## Texto de origen
▼▼▼

Parte el TEAC de que la norma fiscal acepta la deducibilidad de un gasto anual por amortización del bien inmueble objeto de arrendamiento y que nos es sino fruto de un reflejo, en la normativa tributaria, de la noción de amortización económica y contable (FJ 3º).
La adquisición de un bien inmueble por una persona, física o jurídica, no conlleva un “gasto”, sino la adquisición de un “activo”, susceptible de reportar a su titular beneficios o rendimientos económicos futuros, o, dicho de otro modo, la realización de una inversión.
Esta última sufre una minoración de su valor por el mero transcurso del tiempo y/o por su uso, al margen del valor del suelo que no se considera minorado en atención a tales factores.
Así, y como se desprende del tenor literal del artículo 23.1.b) de la LIRPF, los contribuyentes pueden minorar los rendimientos íntegros en la “depreciación efectiva”, la cual se considera cuando “no excede del resultado de aplicar el 3 por ciento sobre el mayor de los siguientes valores: el coste de adquisición satisfecho o el valor catastral, sin incluir el valor del suelo”.
Esta regla aboga por la seguridad jurídica, a modo de puerto seguro y sin necesidad de realizar un esfuerzo o acerbo probatorio distinto de la mera acreditación de que el bien inmueble se encuentra arrendado.

▲▲▲

## Información proporcionada
▼▼▼

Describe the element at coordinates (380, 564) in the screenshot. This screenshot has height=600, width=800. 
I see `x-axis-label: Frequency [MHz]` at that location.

▲▲▲

## Lo que se pide
Reproduce literalmente, del texto sobre la amortización de inmuebles arrendados, el tramo que va desde "Parte el TEAC" hasta "contable (FJ 3º).".

## Respuesta escrita
Parte el TEAC de que la norma fiscal acepta la deducibilidad de un gasto anual por amortización del bien inmueble objeto de arrendamiento y que nos es sino fruto de un reflejo, en la normativa tributaria, de la noción de amortización económica y contable (FJ 3º).